Scudamore's athletic breakthrough came at a crossroads in his academic life.

He had enrolled at the University of California-Davis medical school because the dean of student affairs agreed to a flexible schedule, allowing him to take time to train for the 1996 Olympic track trials. Each semester, he took only two-thirds of the curriculum.

"Probably equivalent to a regular undergraduate curriculum," he said.

So after three years, Scudamore was at exactly the halfway point of his medical training. He had finished the preclinical years, mostly classwork and lab work, and was preparing to spent the next two years working in the hospital, gaining practical experience and learning from residents and attending physicians.

"You can't really be on two-thirds of a clerkship," Scudamore said. "Everything goes in two- and eight-week blocks as you work with the doctors in their different specialties. You can often be working 80 hours a week plus reading and other assignments you do during those blocks."

Which certainly isn't conducive to marathon training.

So Scudamore and his advisers devised a plan in which he could alternate training and schooling. Twelve weeks or so in the hospital, then 12 weeks or so on the roads, preparing for races.

"It's not ideal, certainly," Scudamore said. "I think it can work, but you're also taking some risks. You're increasing your training really quickly as far as increasing the intensity and the mileage and the quality of training. When you do that, you risk injury."

Possibly as a consequence, Scudamore has struggled through a variety of nagging injuries, primarily to his Achilles tendon. He hesitates to blame his schedule because he had similar problems throughout his collegiate career.

And anyway, he actually thinks his crazy lifestyle has benefits -- at least for his education.

"I get these breaks from school, and I think I come back to school with a lot of enthusiasm to get back into it," Scudamore said. "You do burn out when you've gone months and months with working that hard. And it's not like I ever get that far away from the information. I keep up with my journal reading."

Scudamore comes into Sunday's Olympic trials with three marathons to his credit -- Pittsburgh in 1997, which he won in 2 hours, 13 minutes, 48 seconds; the 1997 world championship in Athens, which he finished 13th in oppressively hot weather; and the 1998 New York City Marathon, in which he ran his trials qualifier of 2:18:20. He had wanted to run a spring marathon last year but couldn't because of Achilles problems.

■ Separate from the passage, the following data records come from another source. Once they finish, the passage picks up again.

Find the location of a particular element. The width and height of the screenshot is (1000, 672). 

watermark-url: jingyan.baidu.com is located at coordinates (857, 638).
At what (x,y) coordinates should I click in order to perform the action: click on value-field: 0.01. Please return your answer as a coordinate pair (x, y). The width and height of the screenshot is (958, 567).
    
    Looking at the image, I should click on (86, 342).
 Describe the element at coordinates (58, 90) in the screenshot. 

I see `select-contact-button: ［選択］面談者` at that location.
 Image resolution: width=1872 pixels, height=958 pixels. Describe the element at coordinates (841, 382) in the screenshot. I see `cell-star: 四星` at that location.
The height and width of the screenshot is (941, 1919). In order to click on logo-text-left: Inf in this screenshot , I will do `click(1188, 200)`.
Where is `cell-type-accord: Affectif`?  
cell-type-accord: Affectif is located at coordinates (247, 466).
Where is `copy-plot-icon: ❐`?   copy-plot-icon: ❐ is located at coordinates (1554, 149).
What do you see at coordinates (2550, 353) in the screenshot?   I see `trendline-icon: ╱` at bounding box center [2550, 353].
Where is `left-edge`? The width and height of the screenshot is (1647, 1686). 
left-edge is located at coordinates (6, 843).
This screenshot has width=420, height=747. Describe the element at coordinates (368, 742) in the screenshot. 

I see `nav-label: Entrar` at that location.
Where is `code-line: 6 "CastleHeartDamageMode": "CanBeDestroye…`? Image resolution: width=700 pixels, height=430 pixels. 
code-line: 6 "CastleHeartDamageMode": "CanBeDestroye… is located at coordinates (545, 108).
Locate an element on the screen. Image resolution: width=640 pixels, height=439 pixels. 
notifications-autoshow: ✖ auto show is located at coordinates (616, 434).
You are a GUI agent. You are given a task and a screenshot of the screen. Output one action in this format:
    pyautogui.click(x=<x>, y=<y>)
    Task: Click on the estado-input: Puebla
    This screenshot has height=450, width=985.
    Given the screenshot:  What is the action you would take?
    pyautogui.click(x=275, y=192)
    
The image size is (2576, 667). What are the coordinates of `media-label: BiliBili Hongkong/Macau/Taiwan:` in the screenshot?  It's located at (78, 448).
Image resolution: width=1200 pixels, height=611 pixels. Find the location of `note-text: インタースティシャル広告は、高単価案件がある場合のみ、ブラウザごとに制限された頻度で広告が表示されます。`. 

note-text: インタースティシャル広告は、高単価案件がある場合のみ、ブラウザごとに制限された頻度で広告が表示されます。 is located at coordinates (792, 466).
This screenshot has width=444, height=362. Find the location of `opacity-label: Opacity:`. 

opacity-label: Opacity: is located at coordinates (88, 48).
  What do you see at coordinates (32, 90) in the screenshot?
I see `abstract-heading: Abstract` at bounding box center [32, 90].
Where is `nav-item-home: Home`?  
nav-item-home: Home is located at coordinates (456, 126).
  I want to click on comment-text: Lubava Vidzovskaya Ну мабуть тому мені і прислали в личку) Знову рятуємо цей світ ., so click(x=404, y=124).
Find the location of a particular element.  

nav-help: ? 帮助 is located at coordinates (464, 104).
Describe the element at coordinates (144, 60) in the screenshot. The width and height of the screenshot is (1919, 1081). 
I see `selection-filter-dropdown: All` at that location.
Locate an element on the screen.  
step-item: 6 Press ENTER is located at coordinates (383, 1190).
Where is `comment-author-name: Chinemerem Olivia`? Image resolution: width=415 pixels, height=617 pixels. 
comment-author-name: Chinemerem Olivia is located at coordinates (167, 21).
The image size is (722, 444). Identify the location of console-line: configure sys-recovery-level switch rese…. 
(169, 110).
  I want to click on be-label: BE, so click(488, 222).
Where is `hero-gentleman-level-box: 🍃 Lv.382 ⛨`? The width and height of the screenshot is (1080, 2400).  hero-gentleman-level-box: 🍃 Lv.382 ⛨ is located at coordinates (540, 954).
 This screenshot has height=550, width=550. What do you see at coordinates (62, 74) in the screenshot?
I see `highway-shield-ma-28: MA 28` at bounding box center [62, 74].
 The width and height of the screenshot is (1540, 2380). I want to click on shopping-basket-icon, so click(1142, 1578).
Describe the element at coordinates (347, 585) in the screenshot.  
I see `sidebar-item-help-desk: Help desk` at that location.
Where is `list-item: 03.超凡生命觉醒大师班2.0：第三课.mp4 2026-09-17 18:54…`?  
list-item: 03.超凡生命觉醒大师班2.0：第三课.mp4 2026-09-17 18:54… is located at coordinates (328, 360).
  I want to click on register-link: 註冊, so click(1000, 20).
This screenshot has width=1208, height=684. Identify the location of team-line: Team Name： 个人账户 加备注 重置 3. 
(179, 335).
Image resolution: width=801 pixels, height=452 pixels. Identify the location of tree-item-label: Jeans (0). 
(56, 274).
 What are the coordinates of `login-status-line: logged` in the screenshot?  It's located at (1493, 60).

A month after the trials, Scudamore will begin his residency in pediatrics ... although he also has plenty of non-formal training because of his son. He even got to deliver Harrison-- he had done one delivery in medical school, and the midwife promised he could do this one unless complications developed -- after Jennifer went through 54 hours of labor.

"We were both so exhausted," he said, "and I was too tired to be nervous anymore."

Scudamore still gets tired. But he has worked hard to focus on the Olympic trials.

"It's going to be my last race," Scudamore said. "I'd like to go out with a good race."